The refinance from Nabard or NHB, on the other hand, is available at an average 6.5 per cent. The SIDBI refinance will cost a little more but there is neither stamp duty on it, nor any CRR/SLR obligation.

Banking sources, however, hope that the present liquidity crisis will soon be over. This will happen because of two reasons. First, the refinance funds will become available with the banks. More important, the Union Government will start withdrawing funds it is holding with the Reserve Bank of India to pay for schemes under various stages of implementation. Normally, the last quarter of any fiscal is when the economic activity picks up. A sizeable chunk of the Government spending will flow into the banking sector, it is felt. The size of the fund is estimated at Rs 60,000 crore.
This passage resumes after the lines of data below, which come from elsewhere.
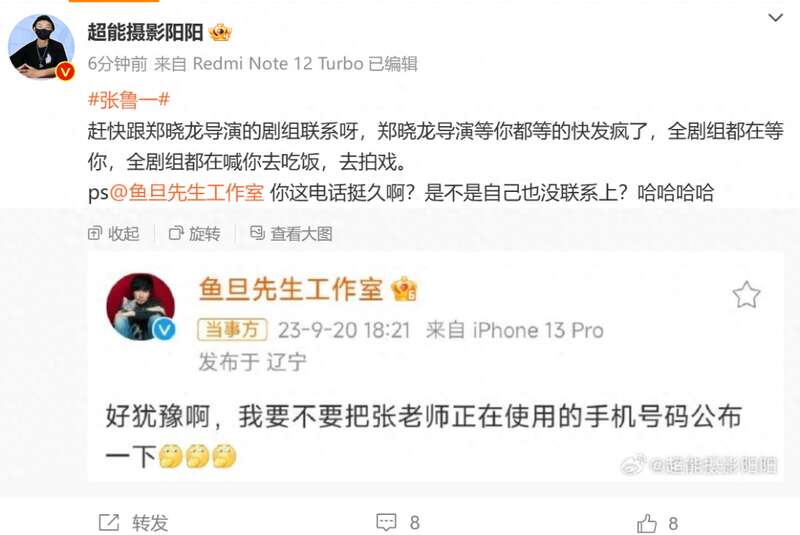
Task: Click 超能摄影阳阳 profile avatar
Action: pos(41,47)
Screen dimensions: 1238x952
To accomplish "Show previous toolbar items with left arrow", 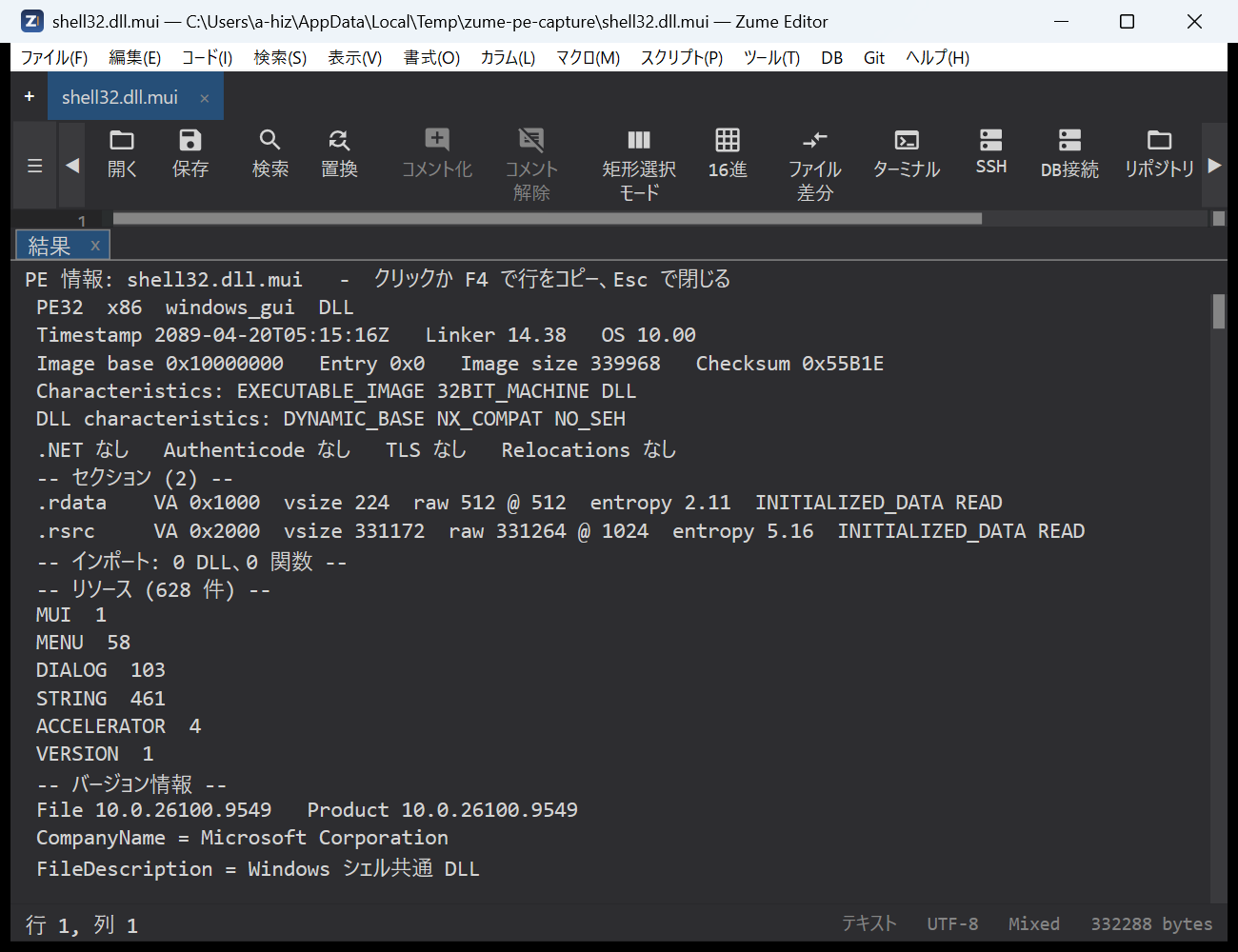I will click(x=72, y=166).
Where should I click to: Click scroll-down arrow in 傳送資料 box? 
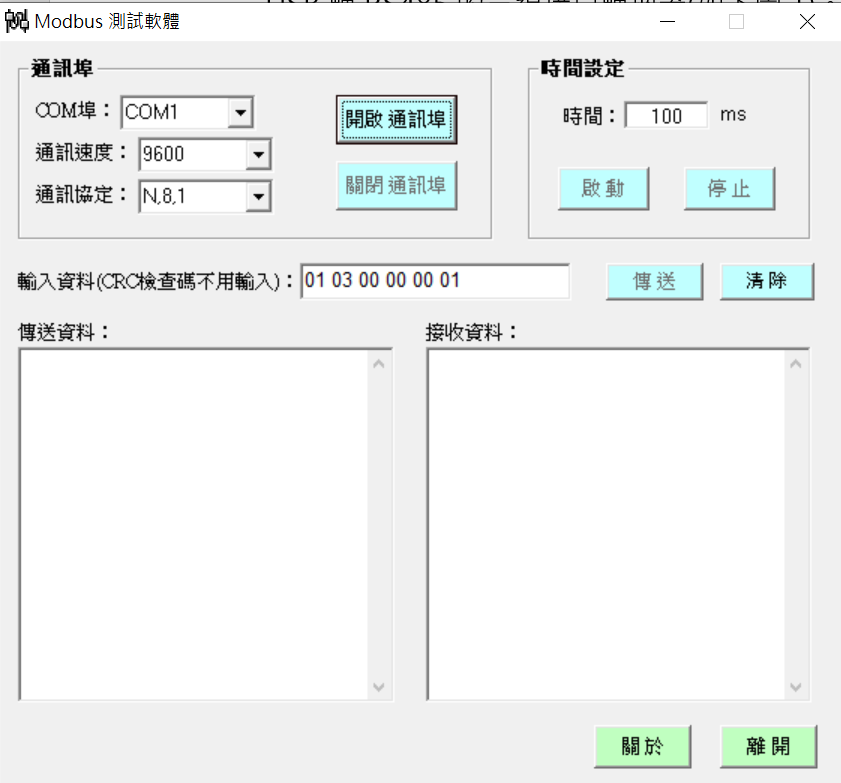pos(379,687)
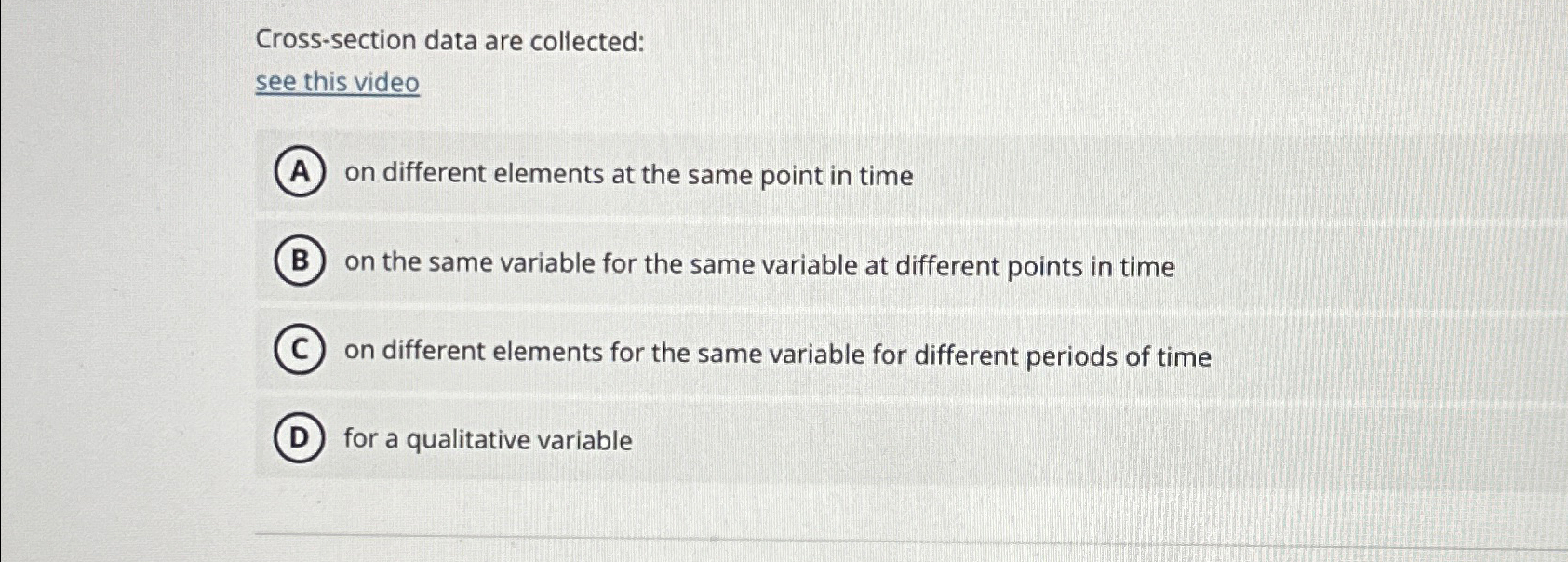Choose 'for a qualitative variable' option
Screen dimensions: 1568x562
pos(486,440)
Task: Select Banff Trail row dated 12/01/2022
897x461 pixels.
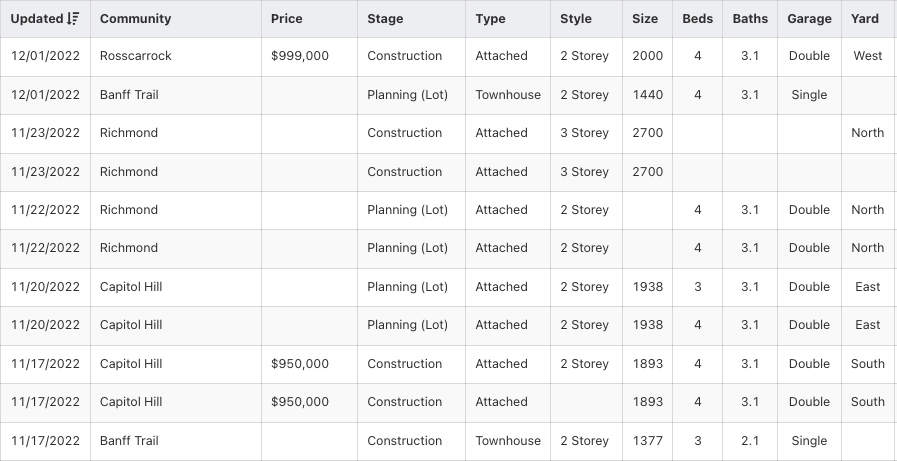Action: coord(129,95)
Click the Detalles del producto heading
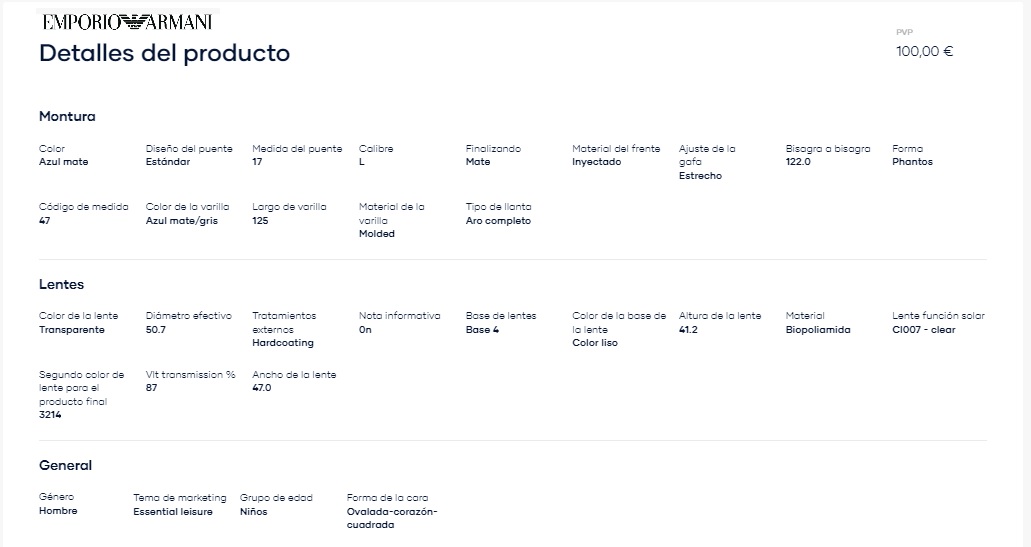The height and width of the screenshot is (547, 1031). click(x=164, y=53)
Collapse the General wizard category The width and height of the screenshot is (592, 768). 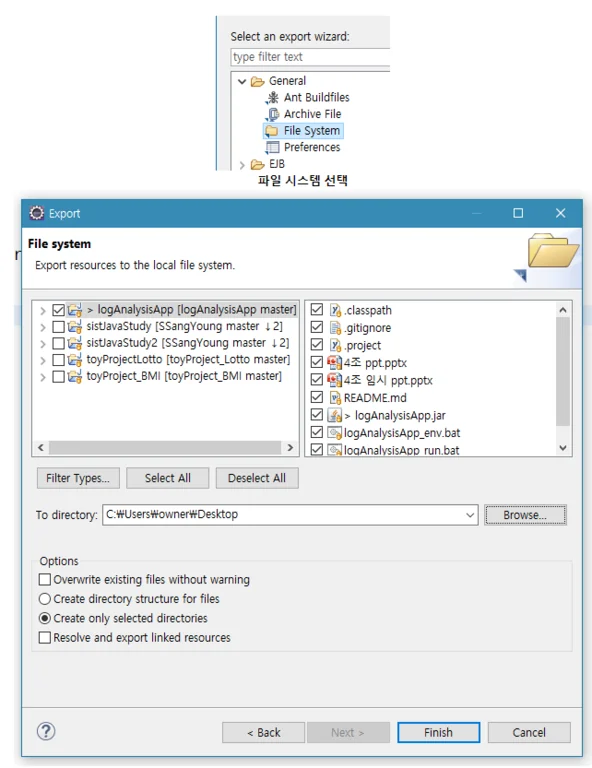242,81
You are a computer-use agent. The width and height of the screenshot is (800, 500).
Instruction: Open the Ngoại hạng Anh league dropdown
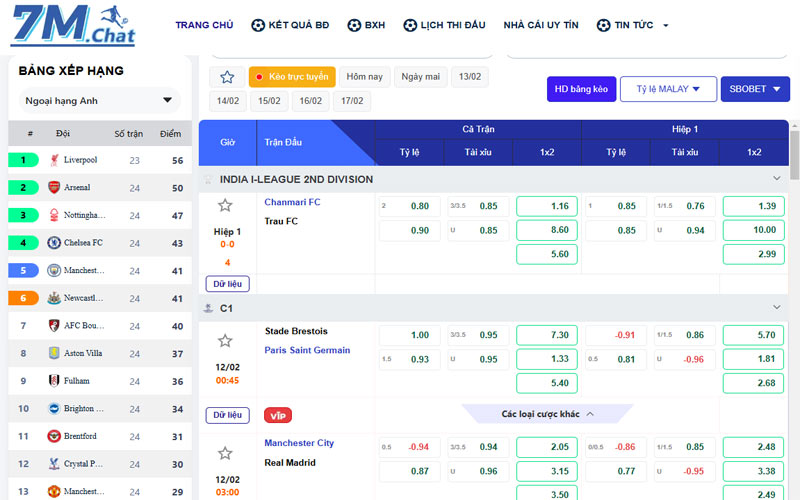coord(99,101)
The banks are also hoping that the government will shortly take a decision on their demand for Tier-III capital as per the Basel II norms. If allowed, the banks will be able to raise loans, though for a shorter period than that under Tier II.

The minimum period for which Tier-II capital is raised is five years, whereas under Tier III it could be two-three years. The Tier-II capital covers both market and credit risks, whereas Tier III covers only market risks. "If the government wants banks to comply with Basel II norms, it should also arm banks with instruments available under the same norms," say banking industry sources.